Reproduce all the entries exactly.
#####
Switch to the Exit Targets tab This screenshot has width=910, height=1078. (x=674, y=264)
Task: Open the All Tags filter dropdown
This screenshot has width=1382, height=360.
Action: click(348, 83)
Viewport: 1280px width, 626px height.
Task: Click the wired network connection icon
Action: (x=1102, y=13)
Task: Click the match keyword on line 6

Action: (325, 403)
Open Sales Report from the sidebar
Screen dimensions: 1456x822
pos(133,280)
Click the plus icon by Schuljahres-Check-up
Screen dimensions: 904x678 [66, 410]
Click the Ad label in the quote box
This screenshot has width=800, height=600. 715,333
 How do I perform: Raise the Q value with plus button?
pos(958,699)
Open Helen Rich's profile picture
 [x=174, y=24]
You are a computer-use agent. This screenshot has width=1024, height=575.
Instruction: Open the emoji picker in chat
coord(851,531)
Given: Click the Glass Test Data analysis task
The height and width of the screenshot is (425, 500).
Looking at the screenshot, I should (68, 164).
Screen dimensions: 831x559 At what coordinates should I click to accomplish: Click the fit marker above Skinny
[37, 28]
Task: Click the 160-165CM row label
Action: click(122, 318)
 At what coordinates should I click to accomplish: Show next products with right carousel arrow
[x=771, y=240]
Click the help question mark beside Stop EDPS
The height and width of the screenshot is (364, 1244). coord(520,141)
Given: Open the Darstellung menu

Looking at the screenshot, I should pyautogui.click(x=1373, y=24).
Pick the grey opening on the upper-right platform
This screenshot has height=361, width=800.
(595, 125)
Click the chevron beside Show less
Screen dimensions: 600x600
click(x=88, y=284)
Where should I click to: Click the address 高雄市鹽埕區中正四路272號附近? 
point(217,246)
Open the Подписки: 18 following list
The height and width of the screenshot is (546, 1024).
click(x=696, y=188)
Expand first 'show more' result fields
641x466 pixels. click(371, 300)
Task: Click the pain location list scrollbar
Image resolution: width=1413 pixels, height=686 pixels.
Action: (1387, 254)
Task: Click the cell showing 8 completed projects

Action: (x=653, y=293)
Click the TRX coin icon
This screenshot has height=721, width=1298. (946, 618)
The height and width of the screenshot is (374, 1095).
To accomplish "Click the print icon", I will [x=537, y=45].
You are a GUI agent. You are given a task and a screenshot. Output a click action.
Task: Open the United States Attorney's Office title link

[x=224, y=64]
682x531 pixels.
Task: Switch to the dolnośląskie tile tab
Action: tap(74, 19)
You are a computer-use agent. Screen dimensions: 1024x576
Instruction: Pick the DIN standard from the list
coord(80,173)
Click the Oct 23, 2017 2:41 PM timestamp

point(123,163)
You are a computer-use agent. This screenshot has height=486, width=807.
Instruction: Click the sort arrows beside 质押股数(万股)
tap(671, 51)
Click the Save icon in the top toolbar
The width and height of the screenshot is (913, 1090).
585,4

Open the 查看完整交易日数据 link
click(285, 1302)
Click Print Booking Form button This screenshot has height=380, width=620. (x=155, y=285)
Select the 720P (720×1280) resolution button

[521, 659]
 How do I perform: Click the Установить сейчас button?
#####
#### [PROBLEM SOLUTION]
Switch to the Exit Targets tab This screenshot has width=910, height=1078. (x=674, y=264)
Task: Open the All Tags filter dropdown
This screenshot has width=1382, height=360.
Action: click(348, 83)
Viewport: 1280px width, 626px height.
Task: Click the wired network connection icon
Action: (x=1102, y=13)
Task: Click the match keyword on line 6

Action: (325, 403)
Open Sales Report from the sidebar
Screen dimensions: 1456x822
pos(133,280)
Click the plus icon by Schuljahres-Check-up
Screen dimensions: 904x678 [66, 410]
Click the Ad label in the quote box
This screenshot has width=800, height=600. 715,333
 How do I perform: Raise the Q value with plus button?
pos(958,699)
Open Helen Rich's profile picture
 [x=174, y=24]
You are a computer-use agent. This screenshot has width=1024, height=575.
Instruction: Open the emoji picker in chat
coord(851,531)
Given: Click the Glass Test Data analysis task
The height and width of the screenshot is (425, 500).
Looking at the screenshot, I should (68, 164).
Screen dimensions: 831x559 At what coordinates should I click to accomplish: Click the fit marker above Skinny
[37, 28]
Task: Click the 160-165CM row label
Action: click(122, 318)
 At what coordinates should I click to accomplish: Show next products with right carousel arrow
[x=771, y=240]
Click the help question mark beside Stop EDPS
The height and width of the screenshot is (364, 1244). coord(520,141)
Given: Open the Darstellung menu

Looking at the screenshot, I should pyautogui.click(x=1373, y=24).
Pick the grey opening on the upper-right platform
This screenshot has height=361, width=800.
(595, 125)
Click the chevron beside Show less
Screen dimensions: 600x600
click(x=88, y=284)
Where should I click to: Click the address 高雄市鹽埕區中正四路272號附近? 
point(217,246)
Open the Подписки: 18 following list
The height and width of the screenshot is (546, 1024).
click(x=696, y=188)
Expand first 'show more' result fields
641x466 pixels. click(371, 300)
Task: Click the pain location list scrollbar
Image resolution: width=1413 pixels, height=686 pixels.
Action: (1387, 254)
Task: Click the cell showing 8 completed projects

Action: (x=653, y=293)
Click the TRX coin icon
This screenshot has height=721, width=1298. (946, 618)
The height and width of the screenshot is (374, 1095).
To accomplish "Click the print icon", I will [x=537, y=45].
You are a GUI agent. You are given a task and a screenshot. Output a click action.
Task: Open the United States Attorney's Office title link

[x=224, y=64]
682x531 pixels.
Task: Switch to the dolnośląskie tile tab
Action: tap(74, 19)
You are a computer-use agent. Screen dimensions: 1024x576
Instruction: Pick the DIN standard from the list
coord(80,173)
Click the Oct 23, 2017 2:41 PM timestamp

point(123,163)
You are a computer-use agent. This screenshot has height=486, width=807.
Instruction: Click the sort arrows beside 质押股数(万股)
tap(671, 51)
Click the Save icon in the top toolbar
The width and height of the screenshot is (913, 1090).
585,4

Open the 查看完整交易日数据 link
click(285, 1302)
Click Print Booking Form button This screenshot has height=380, width=620. (x=155, y=285)
Select the 720P (720×1280) resolution button

[521, 659]
 How do I perform: Click the Установить сейчас button?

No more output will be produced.